◆ Task goal:
Print exactly what the entries say, line by line, from the first line down to the one with "Collapse the Customer", inclusive.

Pixel coordinate grounding data
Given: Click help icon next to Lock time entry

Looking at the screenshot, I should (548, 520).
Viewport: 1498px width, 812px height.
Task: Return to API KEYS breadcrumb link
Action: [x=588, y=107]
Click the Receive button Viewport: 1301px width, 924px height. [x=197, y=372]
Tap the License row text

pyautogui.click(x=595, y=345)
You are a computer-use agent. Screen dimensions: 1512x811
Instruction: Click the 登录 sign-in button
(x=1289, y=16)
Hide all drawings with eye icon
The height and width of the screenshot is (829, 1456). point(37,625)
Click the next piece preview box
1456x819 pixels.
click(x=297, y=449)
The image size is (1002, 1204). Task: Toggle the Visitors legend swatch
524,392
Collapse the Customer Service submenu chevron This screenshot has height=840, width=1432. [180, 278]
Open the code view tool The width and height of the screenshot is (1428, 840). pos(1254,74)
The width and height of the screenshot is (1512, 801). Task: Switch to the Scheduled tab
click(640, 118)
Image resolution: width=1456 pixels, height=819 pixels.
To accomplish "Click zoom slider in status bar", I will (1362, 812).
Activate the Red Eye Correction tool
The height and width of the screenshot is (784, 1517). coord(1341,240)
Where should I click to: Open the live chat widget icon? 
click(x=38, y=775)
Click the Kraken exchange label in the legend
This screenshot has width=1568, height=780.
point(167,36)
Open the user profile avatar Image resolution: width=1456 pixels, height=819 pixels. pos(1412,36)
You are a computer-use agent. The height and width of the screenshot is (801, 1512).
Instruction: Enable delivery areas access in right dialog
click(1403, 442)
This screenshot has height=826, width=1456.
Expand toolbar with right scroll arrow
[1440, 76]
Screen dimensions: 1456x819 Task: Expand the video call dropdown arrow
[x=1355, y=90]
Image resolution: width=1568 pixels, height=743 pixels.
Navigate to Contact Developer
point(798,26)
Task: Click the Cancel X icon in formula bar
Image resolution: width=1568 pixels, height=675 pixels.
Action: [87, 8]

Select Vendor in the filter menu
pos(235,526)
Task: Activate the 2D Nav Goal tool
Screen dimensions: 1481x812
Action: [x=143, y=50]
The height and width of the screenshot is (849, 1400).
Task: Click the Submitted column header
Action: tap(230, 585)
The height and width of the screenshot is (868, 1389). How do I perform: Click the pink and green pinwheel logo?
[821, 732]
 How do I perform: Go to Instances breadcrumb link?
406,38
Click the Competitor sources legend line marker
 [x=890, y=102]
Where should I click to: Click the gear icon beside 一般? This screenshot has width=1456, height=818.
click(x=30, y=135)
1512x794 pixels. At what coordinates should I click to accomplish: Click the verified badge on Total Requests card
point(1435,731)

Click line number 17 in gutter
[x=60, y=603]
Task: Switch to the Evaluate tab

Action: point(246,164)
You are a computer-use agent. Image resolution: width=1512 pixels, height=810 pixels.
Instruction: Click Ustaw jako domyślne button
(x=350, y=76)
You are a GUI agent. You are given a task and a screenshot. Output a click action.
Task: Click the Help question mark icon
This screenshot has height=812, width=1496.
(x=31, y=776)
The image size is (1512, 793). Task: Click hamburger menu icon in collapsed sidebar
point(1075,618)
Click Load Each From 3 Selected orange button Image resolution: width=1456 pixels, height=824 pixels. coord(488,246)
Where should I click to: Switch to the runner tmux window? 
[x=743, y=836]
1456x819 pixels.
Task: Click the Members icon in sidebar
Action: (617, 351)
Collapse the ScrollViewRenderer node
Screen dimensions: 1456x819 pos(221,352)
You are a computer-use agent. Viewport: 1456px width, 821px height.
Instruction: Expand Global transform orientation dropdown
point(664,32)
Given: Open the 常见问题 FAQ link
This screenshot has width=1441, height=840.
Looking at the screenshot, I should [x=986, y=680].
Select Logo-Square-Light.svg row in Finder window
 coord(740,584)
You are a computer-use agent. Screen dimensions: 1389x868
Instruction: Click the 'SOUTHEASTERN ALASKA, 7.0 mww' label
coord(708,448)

◆ Solved exercise:
Given: Click help icon next to Lock time entry

Looking at the screenshot, I should (548, 520).
Viewport: 1498px width, 812px height.
Task: Return to API KEYS breadcrumb link
Action: [x=588, y=107]
Click the Receive button Viewport: 1301px width, 924px height. [x=197, y=372]
Tap the License row text

pyautogui.click(x=595, y=345)
You are a computer-use agent. Screen dimensions: 1512x811
Instruction: Click the 登录 sign-in button
(x=1289, y=16)
Hide all drawings with eye icon
The height and width of the screenshot is (829, 1456). point(37,625)
Click the next piece preview box
1456x819 pixels.
click(x=297, y=449)
The image size is (1002, 1204). Task: Toggle the Visitors legend swatch
524,392
Collapse the Customer Service submenu chevron This screenshot has height=840, width=1432. [180, 278]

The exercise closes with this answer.